In all models, the random intercepts for speakers and listener as well as the random slope for noise, channel, and language by the listener were included in all models to support the maximal random effect structure design [51]. The likelihood ratio test was used to assess the importance of the random slope, which indicated that the slope was not significant in any of the model fittings. Consequently, to maintain model simplicity, the random slope was removed from all models. Tukey’s HSD post hoc tests were subsequently performed for pairwise comparisons [52], and odds ratios were reported as the measure of effect size.
3. Results
The average accuracies for the talker identification task under noise (No Noise vs. Noise), channel (High-quality vs. High-quality [HH]; Landline vs. Landline [LL]; High-quality vs. Landline [HL]), and language conditions (Mandarin [M], Mandarin-reverse [M-reverse], English [E], English-reverse [E-reverse]) across the two sessions (Listening Test vs.
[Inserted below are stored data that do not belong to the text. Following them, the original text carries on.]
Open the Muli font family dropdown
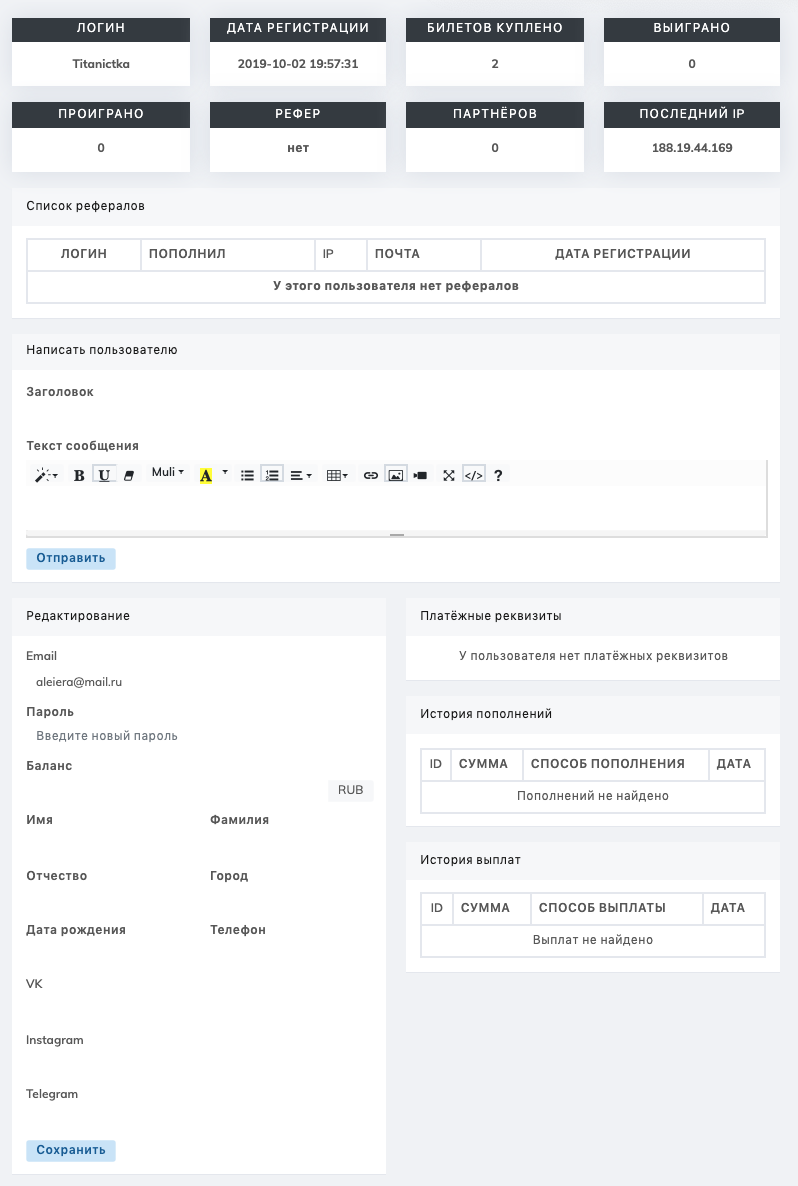Screen dimensions: 798x1186 click(x=168, y=472)
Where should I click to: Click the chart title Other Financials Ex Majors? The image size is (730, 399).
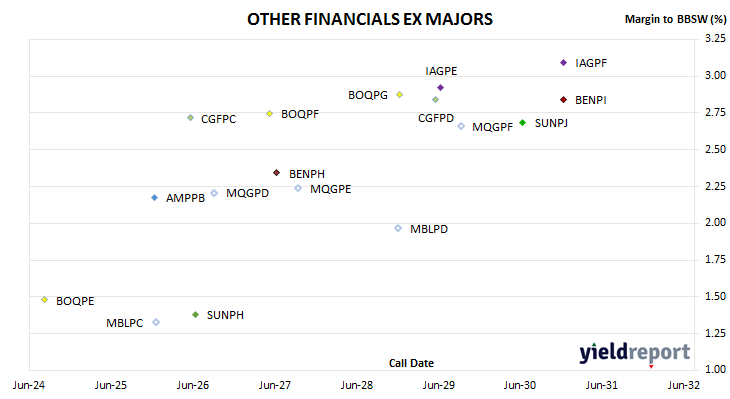point(370,19)
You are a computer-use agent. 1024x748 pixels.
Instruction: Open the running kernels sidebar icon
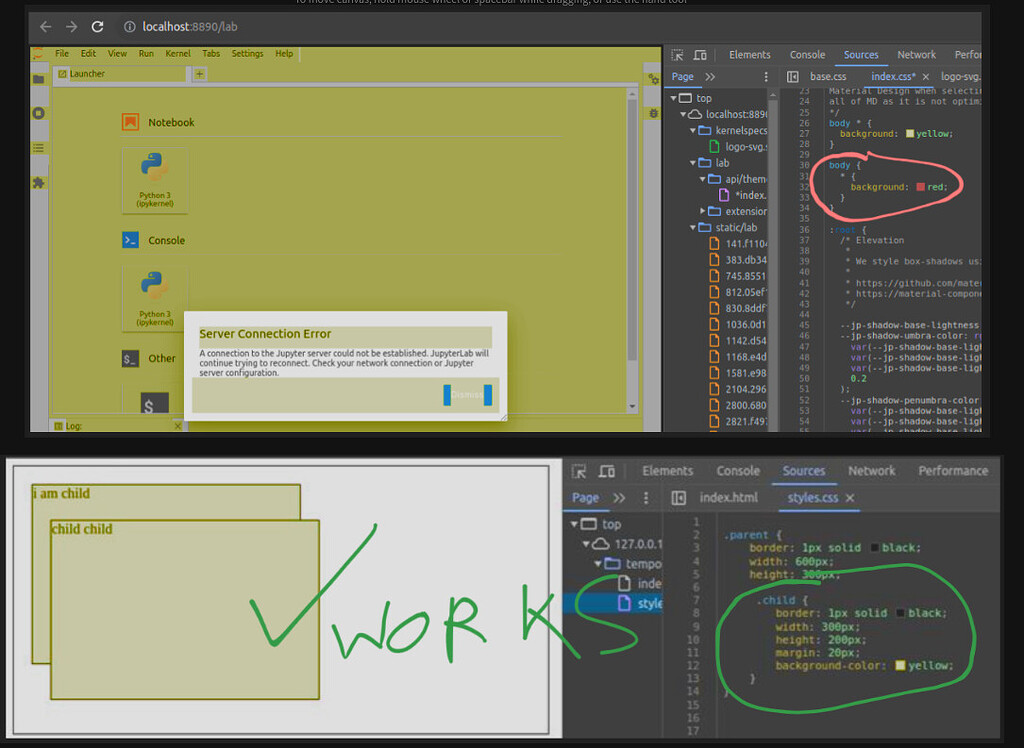[38, 113]
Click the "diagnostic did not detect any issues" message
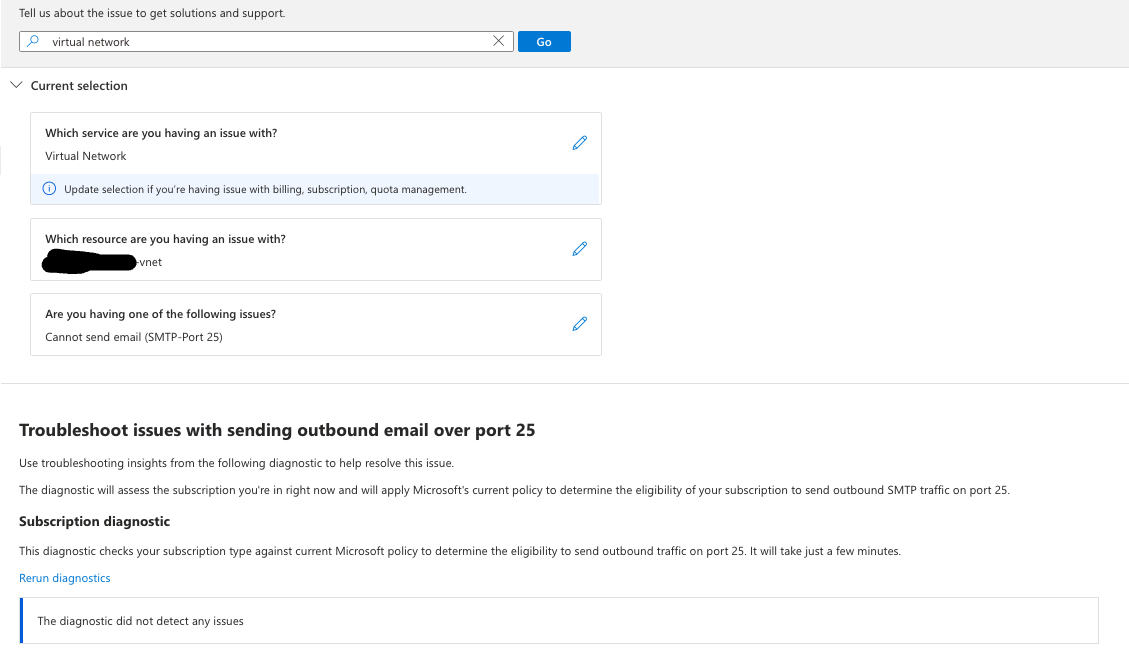 (x=141, y=621)
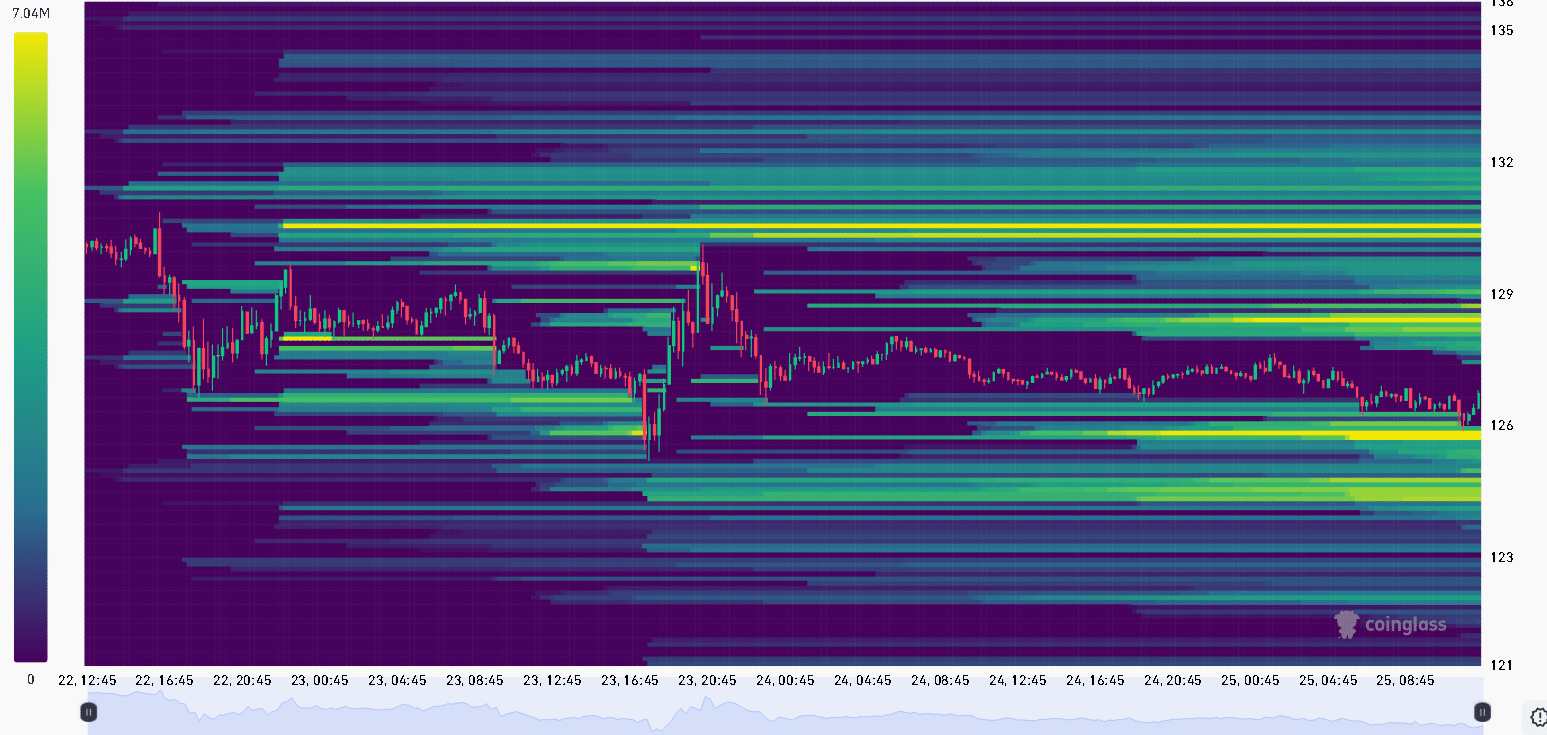Viewport: 1547px width, 735px height.
Task: Click the purple bottom of the color scale
Action: [30, 652]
Lab-training) are presented in Figs 2 and 3. As shown in Table 3, a raw comparison of the statistical results indicated that noise, poorer signal transmission (i.e., Landline vs. Landline), and channel discrepancies (High-quality vs. Landline) all resulted in reduced talker identification accuracy. Although forward speech yielded significantly superior talker identification performance compared to backward speech, no language familiarity effect was observed (i.e., talker identification accuracies were comparable for Mandarin and English). Additionally, lab-training (i.e., higher speaker familiarity) moderately improved talker identification accuracy. In terms of response times, longer identification times were observed under conditions of poorer signal transmission and channel difference conditions. Following lab-training, response times decreased across all conditions.
To further illustrate the impact of these adverse auditory conditions on talker identification, two generalized logistic regression models were conducted. These results of the models (as shown in S1 Appendix) revealed significant main effects of “Noise”, “Channel” and “Language”, as well as significant two-way interaction effects of “Noise × Language” and “Channel × Language” (p < 0.05) on talker identification accuracy. In instances where a higher-order interaction effect was significant, the corresponding main effects and lower-order interaction effects were not interpreted.
As shown in S1 Appendix, the results of Tukey-HSD post hoc analysis for the two-way interaction effect of “Noise × Language” demonstrated that, (1) for reversed speech, talker identification accuracies were significantly higher in the no noise condition than in the noise condition, while for forward speech, there was no significant difference in talker identification accuracies between the no noise and noise conditions; (2) forward speech yielded higher identification accuracies than reversed speech under both the no noise and noise conditions. Additionally, significantly lower talker identification accuracy was observed for reversed Mandarin speech under the noise condition compared to reversed English.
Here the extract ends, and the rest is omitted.